| FOR IMMEDIATE RELEASE
TUESDAY, SEPTEMBER 1, 1992
TDD (202) 514-1888
LAND-O-SUN DAIRIES CHARGED WITH BID RIGGING
WASHINGTON, D.C. -- The Department of Justice said a one-count felony information was filed in a federal court against Land-0-Sun Dairies Inc. today, charging it with an antitrust violation for participating in a dairy products bid rigging conspiracy involving North Carolina public schools.
The information, filed in U.S. District Court in Greensboro, North Carolina, charged Land-O-Sun Dairies, a Delaware corporation headquartered in Johnson City, Tennessee, with conspiring to rig bids submitted to certain school boards in North Carolina for the award and performance of contracts to supply dairy products to public schools in various school districts in the state.
The information charged that Land-O-Sun's participation in the conspiracy began at least as early as 1985 and continued at least through August 1989.
In 1989, Land-O-Sun pleaded guilty to similar charges of bid rigging on contracts to supply milk, dairy products and fruit juice to Florida public schools.
In July 1992, an information was filed against Phillip Dennis Holder, a former Land-O-Sun regional manager, charging him with bid rigging on dairy products contracts.
At the same time, former Land-O-Sun manager Paul W. Tucker was indicted on one count of bid rigging and four counts of mail fraud involving contracts to supply milk and dairy products to public schools in North Carolina. Tucker's case is scheduled for trial in U.S. District Court in Greensboro.
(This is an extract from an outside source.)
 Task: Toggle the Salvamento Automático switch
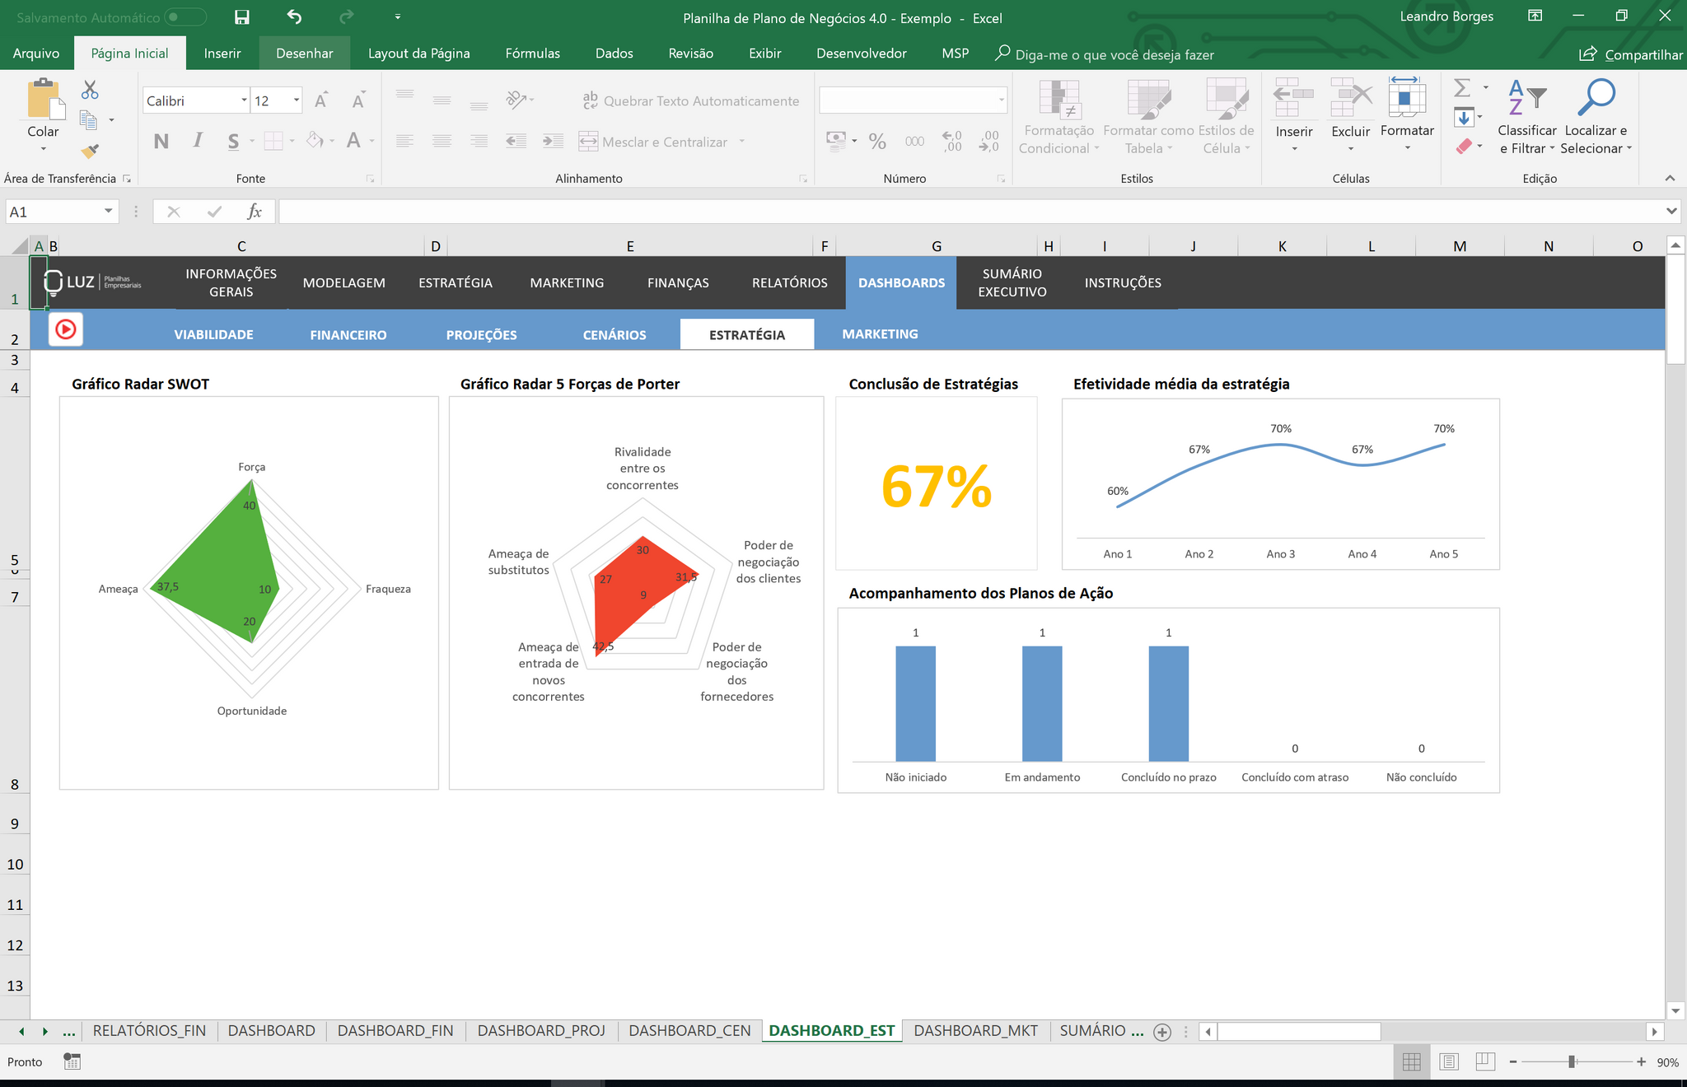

Land-O-Sun does business in Alabama, Delaware, Florida, Georgia, Illinois, Indiana, Kentucky, Maryland, Mississippi, Missouri, North Carolina, South Carolina, Tennessee, Virginia and West Virginia.
Charles A. James, Acting Assistant Attorney General in charge of the Antitrust Division, said today's charges arose in connection with grand jury investigations in Wilmington and Greensboro, both North Carolina, into collusive practices by dairy products suppliers in North Carolina. James said the investigation, being conducted by the Division's Litigation I Section in Washington, D.C., is continuing with the assistance of the Federal Bureau of Investigation office in Wilmington, North Carolina.
The maximum penalty for a corporation convicted under the Sherman Act for a violation occurring prior to November 16, 1990, is a fine that is the greatest of $1 million, twice the gross pecuniary gain derived from the crime or twice the gross pecuniary loss caused to the victims of the crime.
Including today's filing, the Antitrust Division has filed 55 criminal cases involving collusion in the dairy products industry against 27 corporations and 42 individuals. Thus far, cases have been brought in Florida, Georgia, North Carolina, South Carolina, Virginia, Kentucky, Illinois and Texas. To date, 2 3 corporations and 29 individuals have been convicted and fines of about $22.2 million imposed. Total civil damages have exceeded $6.2 million. Thirty-two grand juries in 21 states are investigating the milk industry.